Shelley Broader, president and CEO of Chico’s, pays attention to customers, not the competition.

“When you focus on what your competition is doing, you’re not focusing on your customers’ wants and needs,” Broader said. “If you focus hard enough on your customer, you make the competition irrelevant, because you will be what your customer needs and wants. You’re competing for their heart and their share of wallet.”

Broader shared lessons learned from her career at a meeting of advocacy organization Women Executive Leadership Sept. 20 at the Vinoy Renaissance Resort in St. Petersburg. Although Chico’s (NYSE: CHS) is headquartered in Fort Myers, she is no stranger to the Tampa Bay area. She previously was president and CEO of Sweetbay Supermarket and she is a member of the board of directors of Raymond James Financial Inc. (NYSE: RJF).

She’s the former president and CEO of Walmart’s EMEA [Europe, Middle East, Sub-Sahara Africa and Canada] region and former president and chief operating officer of arts and crafts retailer Michaels.

Broader started her career as an investment banker before she went to work for one of her clients, global grocery company Delhaize. The company started all its employees working in its stores, so on her first day with Delhaize, Broader was working a cash register when she realized the customer whose groceries she was ringing up was a client she had worked with just a month earlier on a multi-million-dollar debt deal. The client looked shocked and Broader was embarrassed, but later that day, when she told her husband what happened,  he asked whether she thought she was better than the people who held service-industry jobs.

“It was a pivotal moment for me … it led me to see the honorable nobility of those jobs, how incredibly smart and hard-working and talented and driven the people who work in the service industry are,” Broader said.

As Broader advanced at Delahize, she was named to head Kash n’ Karry, a Tampa-based subsidiary that was losing money. She thought she was being sent to Tampa to close the chain.

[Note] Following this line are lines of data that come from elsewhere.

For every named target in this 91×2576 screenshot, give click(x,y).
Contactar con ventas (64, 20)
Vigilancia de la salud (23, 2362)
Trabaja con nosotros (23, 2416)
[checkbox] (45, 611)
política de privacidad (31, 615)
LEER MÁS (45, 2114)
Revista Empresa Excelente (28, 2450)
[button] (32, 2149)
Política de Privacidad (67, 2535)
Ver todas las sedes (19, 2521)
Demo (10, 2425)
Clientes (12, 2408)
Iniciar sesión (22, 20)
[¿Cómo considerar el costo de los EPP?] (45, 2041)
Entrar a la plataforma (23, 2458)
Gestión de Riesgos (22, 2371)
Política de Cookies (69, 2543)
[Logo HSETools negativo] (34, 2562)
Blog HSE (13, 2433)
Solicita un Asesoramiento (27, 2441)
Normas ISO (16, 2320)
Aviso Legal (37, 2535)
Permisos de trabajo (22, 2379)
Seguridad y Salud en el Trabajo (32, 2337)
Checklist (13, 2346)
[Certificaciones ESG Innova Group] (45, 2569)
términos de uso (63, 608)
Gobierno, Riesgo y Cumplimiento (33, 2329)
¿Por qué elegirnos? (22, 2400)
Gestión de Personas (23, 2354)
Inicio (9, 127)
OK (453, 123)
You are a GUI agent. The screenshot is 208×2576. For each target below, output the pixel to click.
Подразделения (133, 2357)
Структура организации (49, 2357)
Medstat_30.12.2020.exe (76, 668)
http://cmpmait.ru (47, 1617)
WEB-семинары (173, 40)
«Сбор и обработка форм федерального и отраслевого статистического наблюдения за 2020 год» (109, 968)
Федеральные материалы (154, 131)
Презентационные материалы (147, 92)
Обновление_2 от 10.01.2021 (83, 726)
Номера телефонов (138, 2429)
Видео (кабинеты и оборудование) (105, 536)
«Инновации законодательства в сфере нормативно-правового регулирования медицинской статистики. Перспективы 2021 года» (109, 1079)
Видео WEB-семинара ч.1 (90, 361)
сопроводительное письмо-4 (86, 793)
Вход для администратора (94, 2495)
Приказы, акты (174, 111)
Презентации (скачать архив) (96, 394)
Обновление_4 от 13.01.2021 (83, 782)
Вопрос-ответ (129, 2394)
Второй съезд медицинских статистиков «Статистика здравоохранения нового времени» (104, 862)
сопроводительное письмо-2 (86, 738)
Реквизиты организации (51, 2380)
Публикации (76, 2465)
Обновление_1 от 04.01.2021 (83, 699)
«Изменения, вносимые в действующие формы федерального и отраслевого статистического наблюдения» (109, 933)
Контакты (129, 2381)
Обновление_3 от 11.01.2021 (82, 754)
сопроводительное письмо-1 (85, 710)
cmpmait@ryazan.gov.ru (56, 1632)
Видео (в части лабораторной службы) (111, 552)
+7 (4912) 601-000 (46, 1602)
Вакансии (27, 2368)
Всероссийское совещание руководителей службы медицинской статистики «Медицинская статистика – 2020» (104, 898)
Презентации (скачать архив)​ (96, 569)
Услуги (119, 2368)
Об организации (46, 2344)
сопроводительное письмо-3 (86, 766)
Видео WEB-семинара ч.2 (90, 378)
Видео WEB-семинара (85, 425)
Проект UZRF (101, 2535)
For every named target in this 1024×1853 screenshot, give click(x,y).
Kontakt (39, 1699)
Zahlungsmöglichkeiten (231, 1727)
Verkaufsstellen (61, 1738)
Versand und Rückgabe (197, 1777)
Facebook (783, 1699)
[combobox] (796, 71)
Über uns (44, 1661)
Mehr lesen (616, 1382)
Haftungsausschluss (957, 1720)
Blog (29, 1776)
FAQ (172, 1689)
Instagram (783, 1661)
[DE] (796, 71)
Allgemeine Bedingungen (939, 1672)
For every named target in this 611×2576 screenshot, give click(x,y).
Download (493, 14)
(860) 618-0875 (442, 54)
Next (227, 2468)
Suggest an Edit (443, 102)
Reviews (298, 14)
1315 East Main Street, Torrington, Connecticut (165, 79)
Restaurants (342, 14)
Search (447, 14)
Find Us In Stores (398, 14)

When she arrived here, she realized Publix Super Markets had a huge hold on the marketplace, but she also saw an opportunity for a fresh food, produce-centered retailer. Delhaize went for the plan, allowing her to write off about $80 million in Kash n’ Karry and invest another $50 million to create the new concept, Sweetbay.

She had opened enough other supermarkets for Delhaize that she was confident she could succeed, she said.

“To have real confidence you have to have competence. Some people don’t want to put in the hard work to get competent at what they do,” Broader said.

Broader left Sweetbay before it was sold to the parent company of Winn-Dixie in 2013. She landed at Chico’s in 2015, where she’s focused on strategy and culture.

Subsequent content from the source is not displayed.